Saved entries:
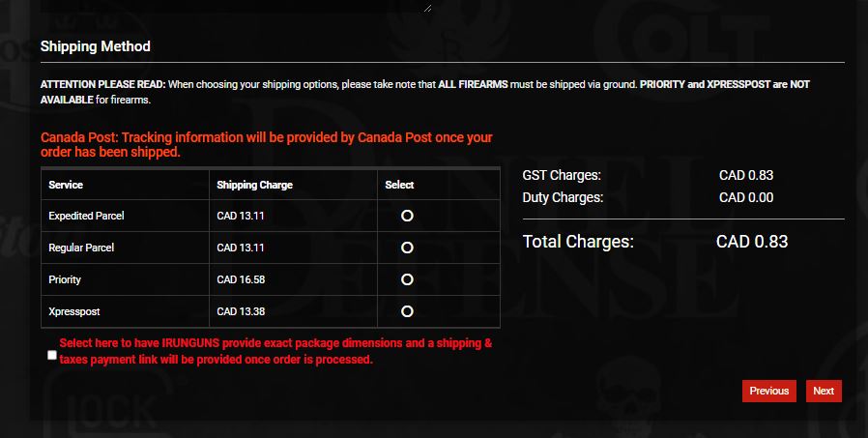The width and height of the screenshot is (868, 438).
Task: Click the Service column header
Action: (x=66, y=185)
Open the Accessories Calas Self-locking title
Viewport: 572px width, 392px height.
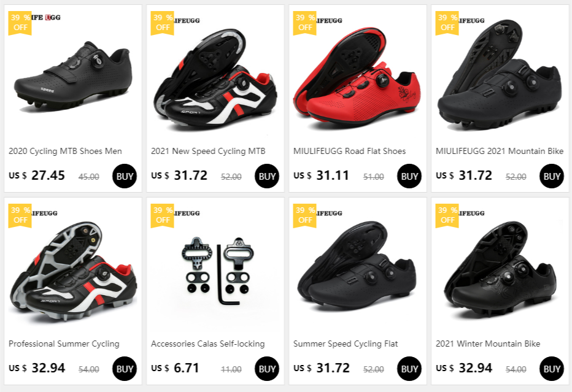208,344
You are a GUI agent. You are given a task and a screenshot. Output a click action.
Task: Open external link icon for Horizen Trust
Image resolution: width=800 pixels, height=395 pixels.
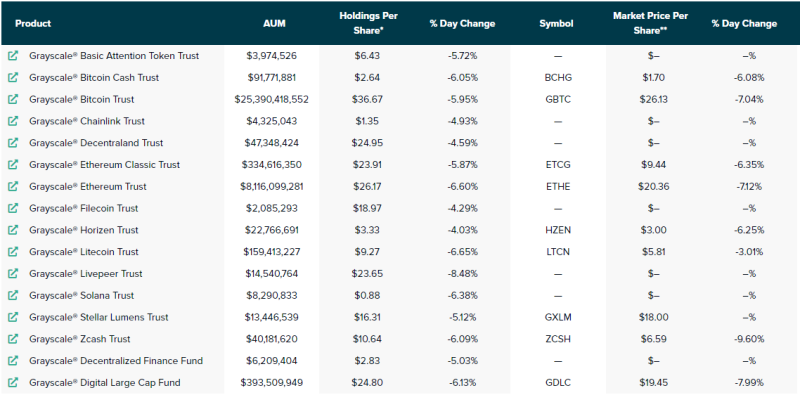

Exercise prompt: Can you quote exactly, and only, the lines from the one containing "Open the Accessories Calas Self-locking title" through the last line of the records above, keeping both ends and leaving out any pictures?

Solution for this problem:
Open the Accessories Calas Self-locking title
Viewport: 572px width, 392px height.
208,344
You are a GUI agent. You are given a task and a screenshot. Output a click action.
Task: Open external link icon for Horizen Trust
Image resolution: width=800 pixels, height=395 pixels.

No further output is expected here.